*** Excerpted text ***
The nation's 50 most generous donors last year gave $357.5 million to hospitals and medical centers amid a surge in overall charitable donations, according to an annual analysis by The Chronicle of Philanthropy.
For the 12th annual Philanthropy 50 list, The Chronicle obtained data from the wealthiest U.S. residents and biggest not-for-profit organizations. They assessed gifts and pledges in cash, stock, and other valuable items made to organizations with charity or foundation status under Internal Revenue Service code. The list does not include anonymous donations.
According to the analysis, charitable donations recovered with the financial markets in 2011—the nation's 50 biggest donors gave $10.4 billion in 2011, up from $3.3 billion the year prior, the lowest sum since The Chronicle launched the list.
Overall, donors on the list made eight donations of $5 million or more to hospitals and medical centers, accounting for about 3.6% of major financial gifts. Notable hospital-related donations in 2011 included:
- Financier Raymond Perelman and his wife Ruth's $225 million donation to the University of Pennsylvania to endow the newly renamed Raymond and Ruth Perelman School of Medicine;
- Investment banker Robert Tidwell's $30 million, posthumous gift to the Children's Hospital of Orange County Foundation, which the hospital has used to fund a new building, clinical programs, endowment, and recruitment;
- Real estate executive Sidney Eskenazi and his wife Lois' $40 million donation to build a new hospital in Indianapolis;
- Resorts and coal-mining operations owner James C. Justice II and his wife Cathy's $10 million, 10-year donation to Cleveland Clinic Innovations, which will endow a chair in medical innovation and foster critical thought and idea development in the medical field; and
- Construction executive Conrad Prebys' $45 million donation to Scripps Health to build the Prebys Cardiovascular Institute.
*** End of Excerpted text ***
*** Data to examine ***
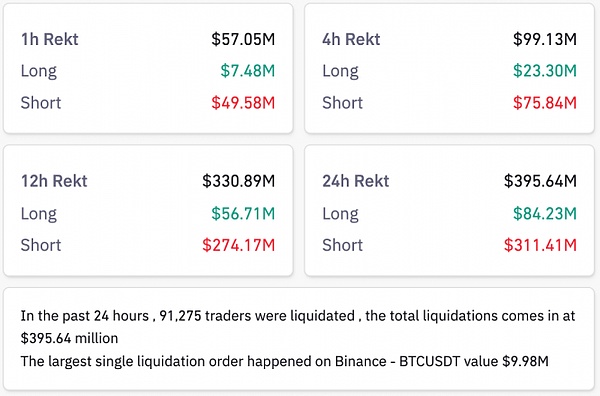Image resolution: width=600 pixels, height=396 pixels.
Task: Click the 12h Rekt card title
Action: coord(54,181)
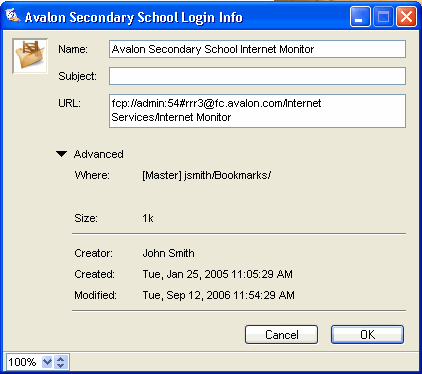Viewport: 422px width, 374px height.
Task: Click the window title bar text
Action: pos(134,17)
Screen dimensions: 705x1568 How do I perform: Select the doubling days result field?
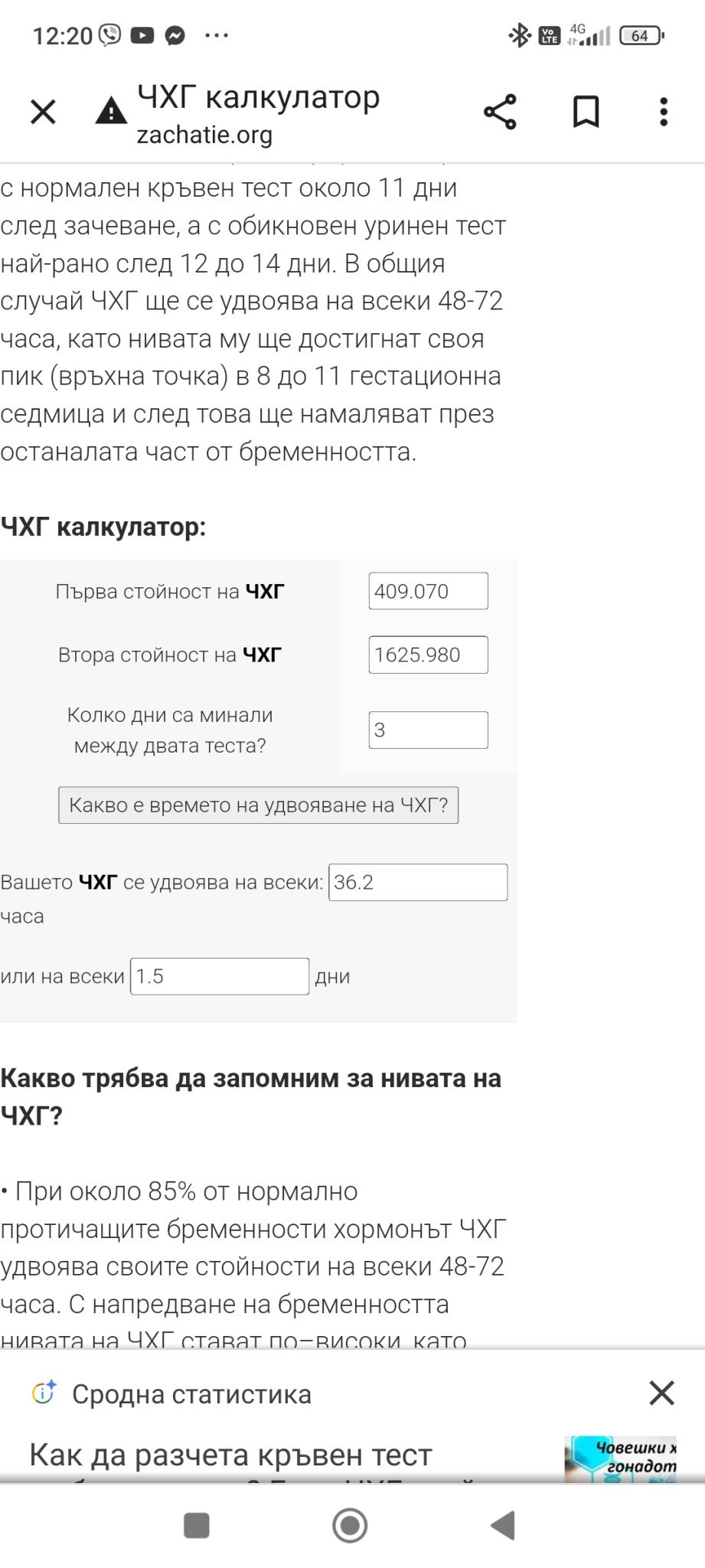pyautogui.click(x=220, y=976)
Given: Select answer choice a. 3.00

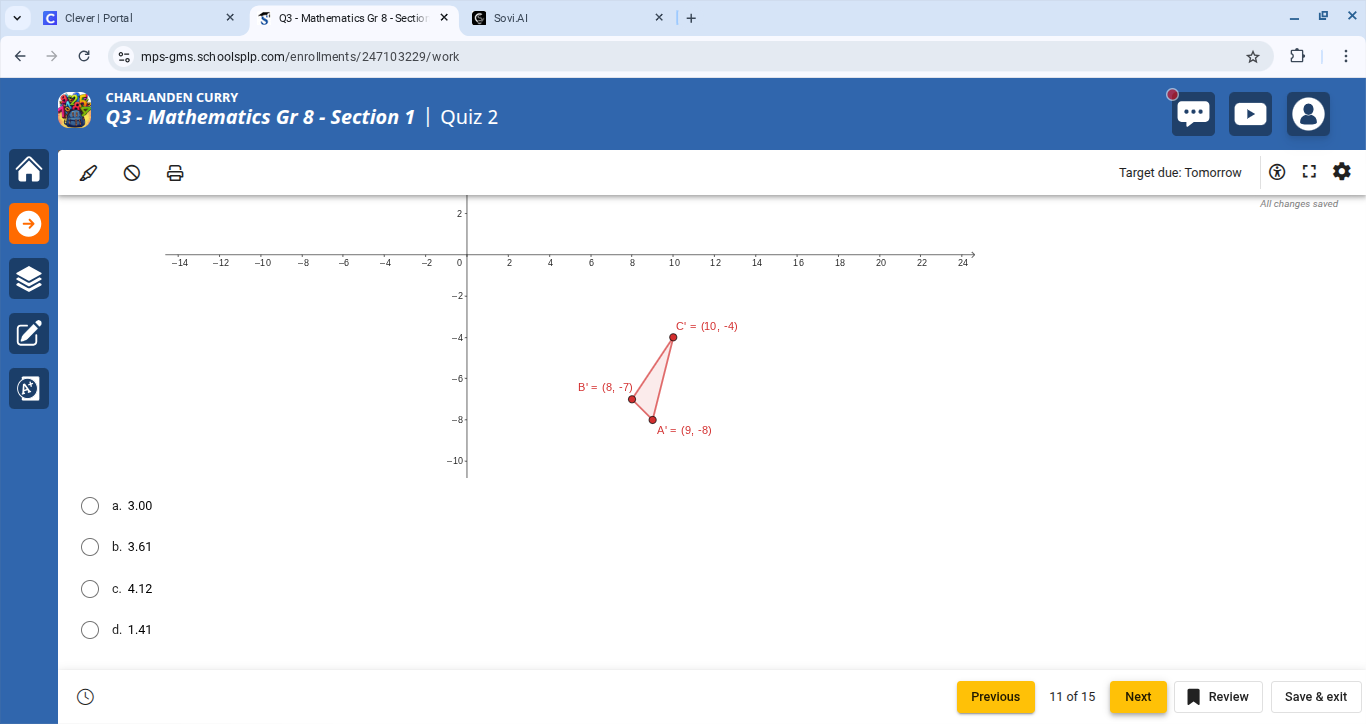Looking at the screenshot, I should 89,505.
*** End of Data to examine ***
### [What to work on]
**a)** From the article on the Philanthropy 50 list, extract the part that opens with the words containing "The nation's 50 most" and closes with "Chronicle of Philanthropy.".
**b)** Continue the article on the Philanthropy 50 list from its last sentence.
The rows have no connection to the article on the Philanthropy 50 list.

### [Results]
**a)**
The nation's 50 most generous donors last year gave $357.5 million to hospitals and medical centers amid a surge in overall charitable donations, according to an annual analysis by The Chronicle of Philanthropy.

**b)**
The list did not include the late Huguette Clark's donated estate, which was pledged in part to her longtime nurse and to Beth Israel Medical Center, where the reclusive heiress spent much of the last years of her life. According to The Chronicle, the estate is trapped in a legal battle because Clark signed two wills within six weeks of each other.
Meanwhile, some of the 50 biggest donors made major contributions to health care foundations. For example, Google co-founder Sergey Brin donated $61.9 million to the Michael J. Fox Foundation for Parkinson's Research.
In addition, the list included one donor who made his fortune in health care. Former HCA CEO Jack Bovender and his wife, Barbara, pledged $26 million to Duke University, including a $5 million gift to the School of Nursing. Barbara Bovender once served as head nurse at Duke University Hospital (Di Mento/Preston, The Chronicle, 2/6; The Chronicle methods, 2/6).